La 117 est une grande faucheuse, ce n’est pas nouveau. Dangereuse, elle a guidé beaucoup trop de gens vers la mort. Juste à regarder les croix tout le long du faussé, on dirait que l’cric est un long cimetière sans fin. Ici, on arrive à voir les sorties de route l’hiver. L’été, c’est les traces noires, signe d’un freinage d’urgence, les derniers instants avant un impact fatal.
Une route risquée? Moi je dis une traîtresse, une meurtrière. La 117 n’a pas de cœur, juste de l’asphalte noire, d’un bout à l’autre. Elle prend qui elle veut quand elle veut, sans pitié. Mais au fond je ne suis pas en colère contre cette route, je m’indigne plutôt contre les gens égoïstes qui l’empruntent, les usagers.
Je ne sais pas combien de gens ont perdu la vie sur cette route. Je ne sais pas combien de personnes utilisent cette route. Ce que je sais, c’est que les statistiques ont sûrement raison. Il y a beaucoup trop d’accidents mortels. La vie c’est précieux. La tienne bien sûr, mais aussi celle des autres. T’auras beau être en vie, si ceux que t’aime sont morts, c’est moins intéressant.
Je sais qu’il faut en prendre quelques-uns à deux mains, pis les secouer un peu. Quand ta mère te dis « sois prudent sur la route » elle niaise pas, écoute-la. Une seule fausse manœuvre ou un manque de concentration et la vie change tragiquement, jamais pour le mieux. Jusqu’à preuve du contraire, personne n’est sorti plus en forme après un accident. Être prudent, ça veut aussi dire surveiller les autres, encore les autres, les caves sans génie, qui manquent de jugement et qui sont inconscients des risques.
Sur la route, il y en a qui sont pressés, question de vie ou de mort. Des familles en vacances, qui ont toute la vie devant eux. Du monde pas en état, chaud raide ou ben stone. Des vieux, qui profitent du moment présent, le dimanche après la messe. Des jeunes pilotes de rallye avec avec réflexes de course de feu. Du monde trop fatigué pour conduire, zigzaguant dans le chemin comme des âmes perdues, prêt à se suicider dans n’importe quel inconnu.
Aussitôt que les gens entrent dans leurs voitures, ils sont caves c’est une évidence. Même si on paie tous le même prix pour circuler sur la voie publique, on voudrait le chemin juste pour nous autres.

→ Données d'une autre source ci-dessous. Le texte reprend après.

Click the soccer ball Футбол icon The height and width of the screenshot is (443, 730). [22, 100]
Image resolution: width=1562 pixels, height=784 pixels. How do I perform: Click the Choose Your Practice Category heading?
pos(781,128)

On connait le danger, mais il fait pas peur. On a beau être du bon monde, sur la route c’est chacun pour soi en chauffant pour les autres.
J’aurais le goût de dire que cette route est une chienne. C’est vrai qu’elle est belle, par moment, mais elle est imprévisible. La 117 est une crisse de chienne que tu peux jamais truster. Comme un bâtard qui a peur. Elle grogne, montre les dents. Tu le vois dans ses yeux d’insécure.
On pense que cette route est un simple tronçon de l’Abitibi, mais elle peut te mener plus loin, plus haut que tu penses. Sans le savoir, la 117 peut être ton pire voyage ever sans jamais te rendre à la destination prévue. Highway to Hell 117. J’ai pas l’goût de demander à personne d’être prudent, juste d’être conscient c’est déjà pas mal. Si vous voulez vous casser la gueule, venez me voir.